Re: BitmapHeapScan streaming read user and prelim refactoring

From: Melanie Plageman <melanieplageman(at)gmail(dot)com>
To: Tomas Vondra <tomas(dot)vondra(at)enterprisedb(dot)com>
Cc: Andres Freund <andres(at)anarazel(dot)de>, Pg Hackers <pgsql-hackers(at)postgresql(dot)org>, Thomas Munro <thomas(dot)munro(at)gmail(dot)com>, Heikki Linnakangas <hlinnaka(at)iki(dot)fi>, Nazir Bilal Yavuz <byavuz81(at)gmail(dot)com>
Subject: Re: BitmapHeapScan streaming read user and prelim refactoring
Date: 2024-03-02 22:28:03
Message-ID: CAAKRu_ZOd1RbM6rj4_RxhzChz-Vp9roWg+B67vmKiKJCwn=hZw@mail.gmail.com
Views: Raw Message | Whole Thread | Download mbox | Resend email
Thread:
Lists: pgsql-hackers

On Sat, Mar 2, 2024 at 10:05 AM Tomas Vondra
<tomas(dot)vondra(at)enterprisedb(dot)com> wrote:
>
> Here's a PDF with charts for a dataset where the row selectivity is more
> correlated to selectivity of pages.
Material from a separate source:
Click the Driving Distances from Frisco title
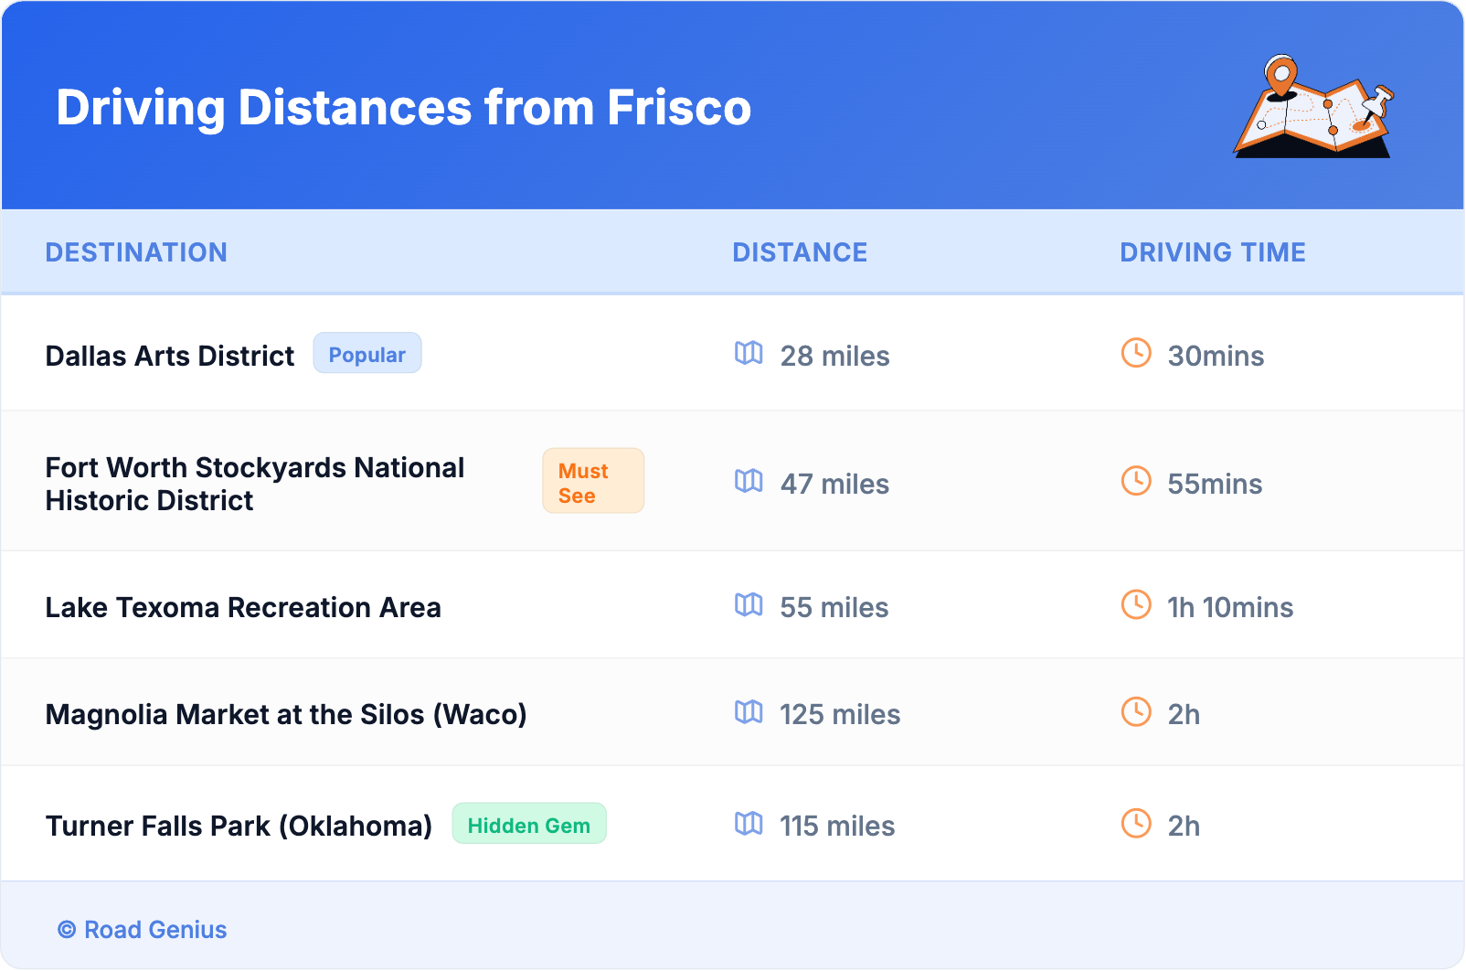Screen dimensions: 1466x971 (x=403, y=108)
I'm attaching the updated script,
> with the SQL generating the data set. But the short story is all rows on
> a single page have the same random value, so the selectivity of rows and
> pages should be the same.
>
> The first page has results for the original "uniform", the second page
> is the new "uniform-pages" data set. There are 4 charts, for
> master/patched and 0/4 parallel workers. Overall the behavior is the
> same, but for the "uniform-pages" it's much more gradual (with respect
> to row selectivity). I think that's expected.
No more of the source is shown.